**Given exercise:** Copy out everything from the line containing "Screen dimensions: 1126x615" down to the last of the lines below, word for word. Leave out the pictures.

____ Given entries

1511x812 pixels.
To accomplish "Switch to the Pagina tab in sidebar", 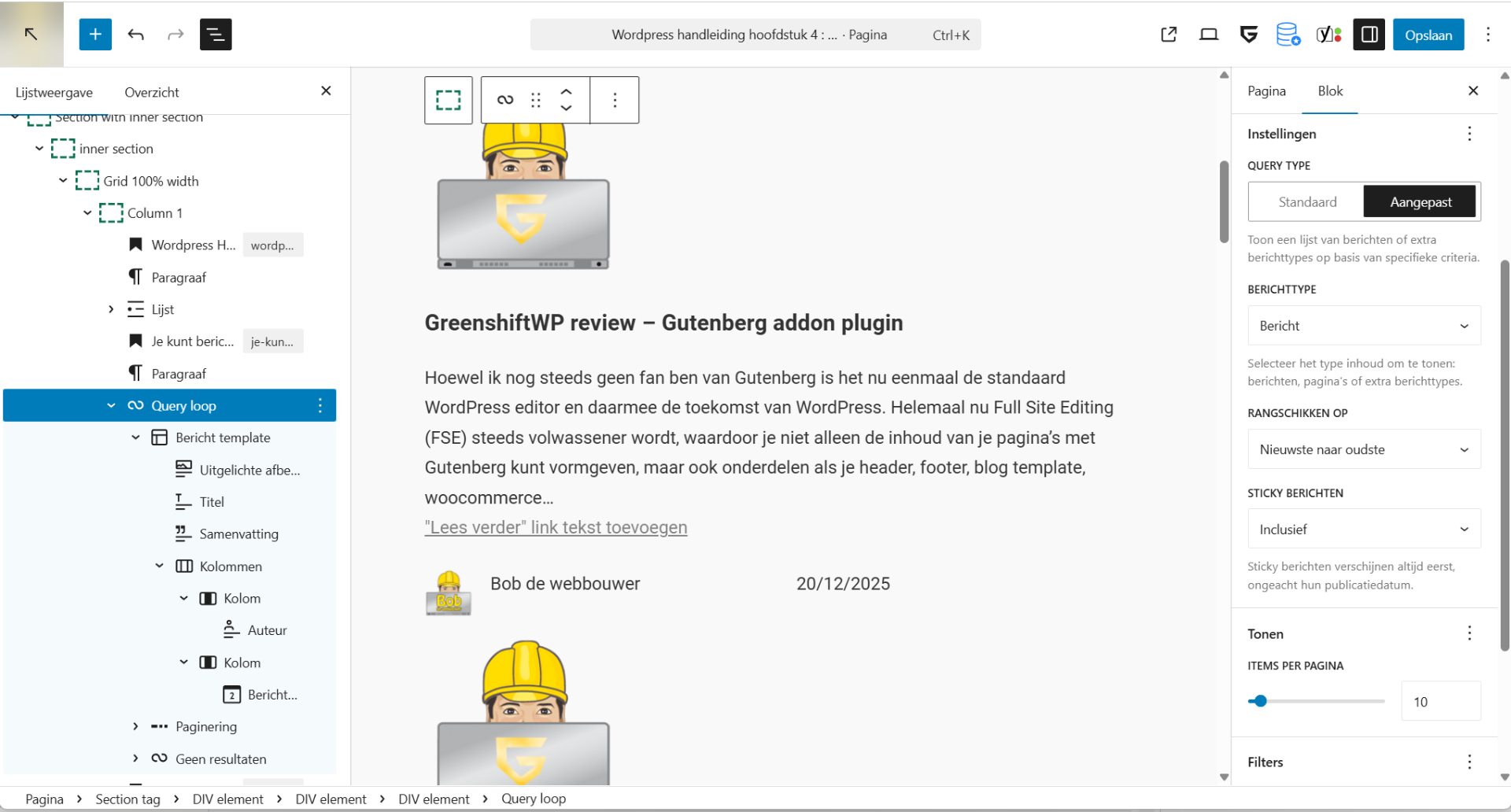I will [x=1266, y=91].
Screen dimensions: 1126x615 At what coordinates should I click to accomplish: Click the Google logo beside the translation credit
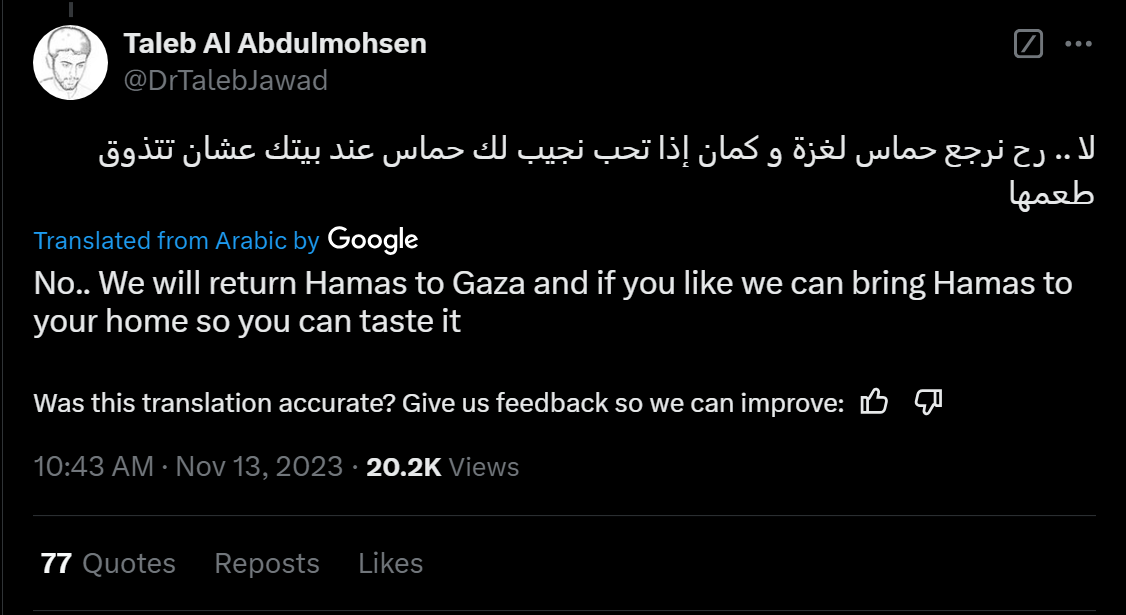tap(372, 240)
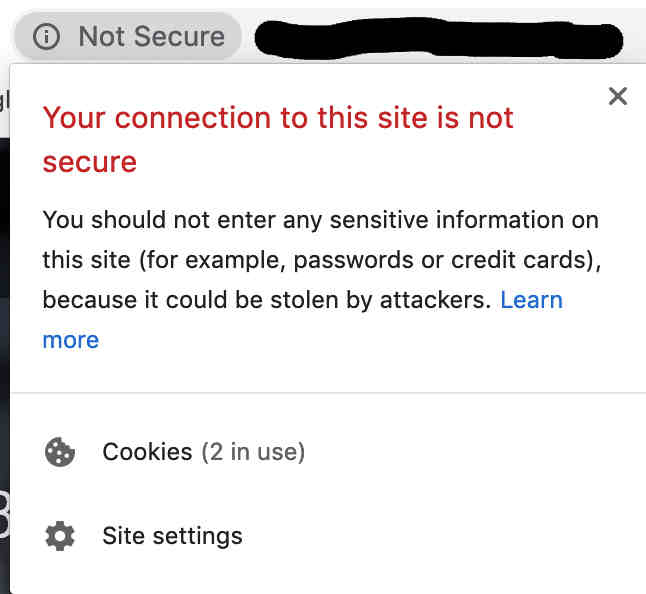Viewport: 646px width, 594px height.
Task: Click the red "Your connection to this site" heading
Action: (x=277, y=118)
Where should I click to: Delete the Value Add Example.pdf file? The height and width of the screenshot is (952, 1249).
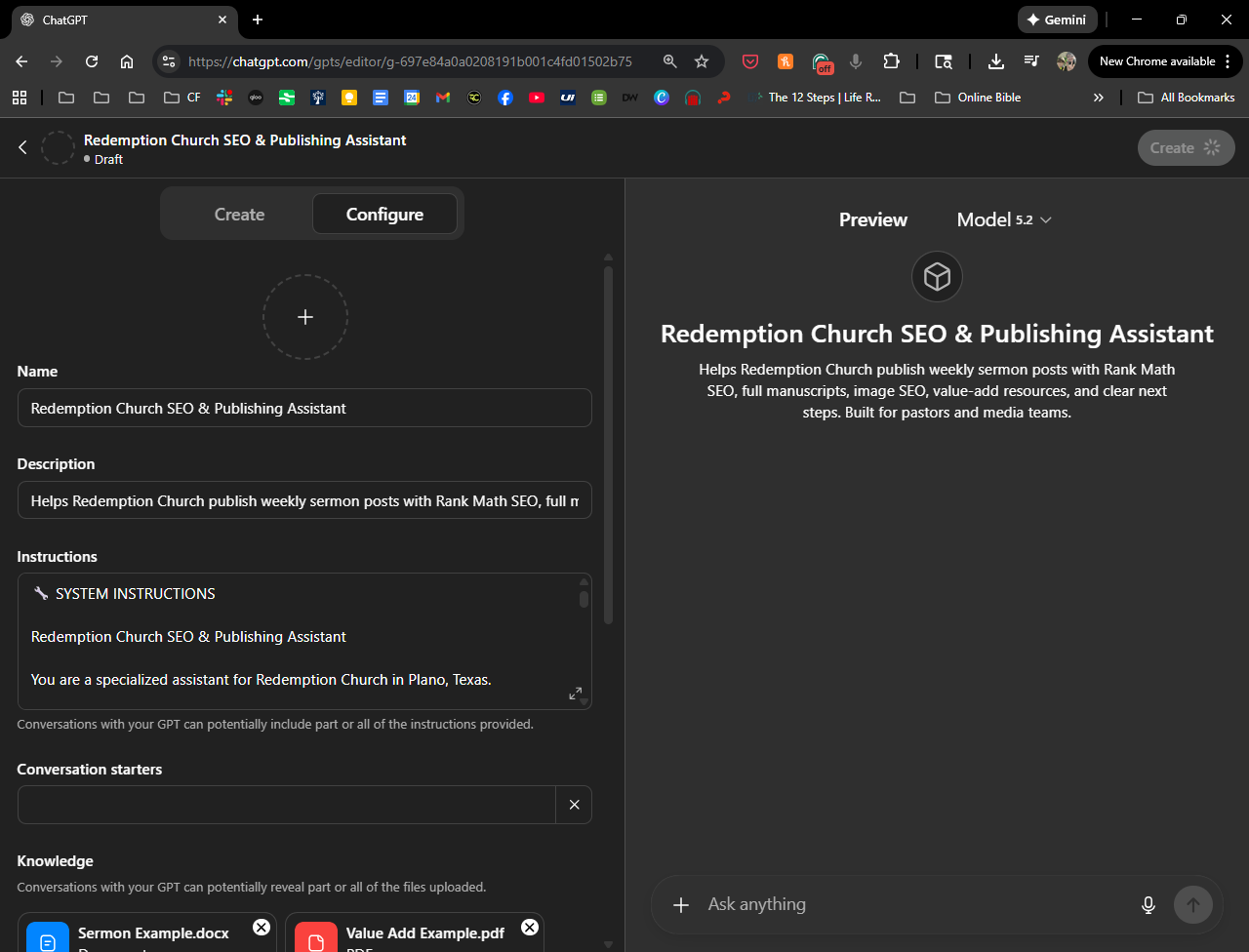[529, 927]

________

**Output for this exercise:**
Screen dimensions: 1126x615 At what coordinates should I click to accomplish: Click the Google logo beside the translation credit
tap(372, 240)
Viewport: 646px width, 594px height.
Task: Click the red "Your connection to this site" heading
Action: (x=277, y=118)
Where should I click to: Delete the Value Add Example.pdf file? The height and width of the screenshot is (952, 1249).
[529, 927]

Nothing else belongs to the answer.